Entre as espécies mais frequentes que viram passar rumo ao sul estão os gansos-patolas (200 mil) e as cagarras (30 mil). E entre as mais raras encontram-se três fulmares (uma espécie frequente nas águas do Norte da Europa mas muito pouco comum na costa portuguesa) e um rabo-de-palha (um único indivíduo) que costuma migrar para as Caraíbas. Este último foi o segundo registo observado em Portugal. Uma outra ave que também se avistou pela segunda vez em Portugal foi a andorinha-do-mar. Mas há também um primeiro registo para figurar nos anais – um airo-de-asa-branca, que até à data nunca tinha sido observado na costa portuguesa.

O resultado deste trabalho vai dar origem a vários artigos que serão publicados em revistas científicas, mas também em revistas ligadas ao turismo, nas quais se divulgará o potencial do cabo Carvoeiro para a prática da observação de aves.

Ciente desse mercado, a Câmara Municipal de Peniche cedeu o alojamento aos voluntários que participam no projecto. E a marca alemã Lecia Optics emprestou os dois telescópios que foram usados na observação. A chancela académica é dada pela Universidade de Kristianstad, na Suécia, que é um dos promotores do projecto.

Aliás, tudo isto começou de maneira muito informal quando em 2012 Helder Cardoso conheceu Erik Hirshfeld e Johan Elmberg, dois suecos que vinham a um congresso de ornitologia ao Algarve, mas decidiram vir mais cedo para observar aves em Peniche. Alguém lhes tinha dito que o local era ideal para essa prática. Foi a partir deste encontro entre Erik Hirshfeld (ornitólogo e proprietário de uma editora de livros sobre a natureza), Johan Elmberg (professor de zoologia na Universidade de Kristianstad) e Helder Cardoso que surgiu a ideia de avançarem para um estudo exaustivo, que viria a concretizar-se três anos depois.

Helder Cardoso diz que há condições para a sua prossecução. Até porque o período migratório das aves decorre até Dezembro e é sua intenção que no próximo ano a duração do Peniche Seabird Count abranja mais meses.

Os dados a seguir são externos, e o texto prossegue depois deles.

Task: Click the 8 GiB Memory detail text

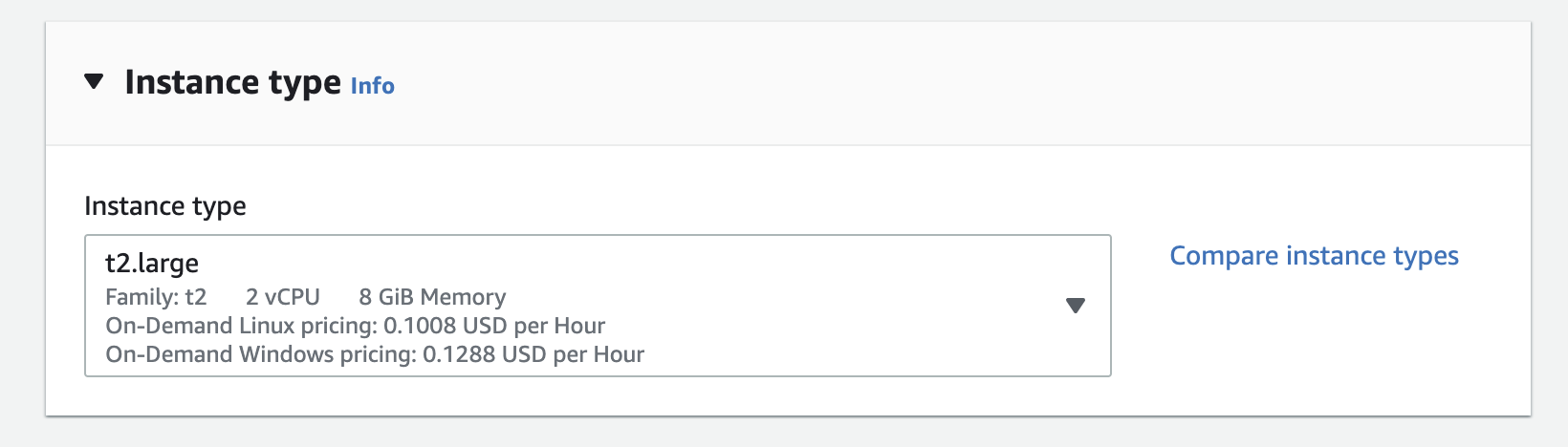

O desafio parece ganho porque o presidente da câmara também é o primeiro a garantir que haverá apoios para 2016. Ele próprio, enquanto homem ligado ao mar, reconhece que há aves que, por viverem mais a sul durante o Verão, só mais tarde iniciam a sua migração para África. É o caso das tordas mergulhadoras e dos airinhos, que só a partir de agora serão mais observáveis.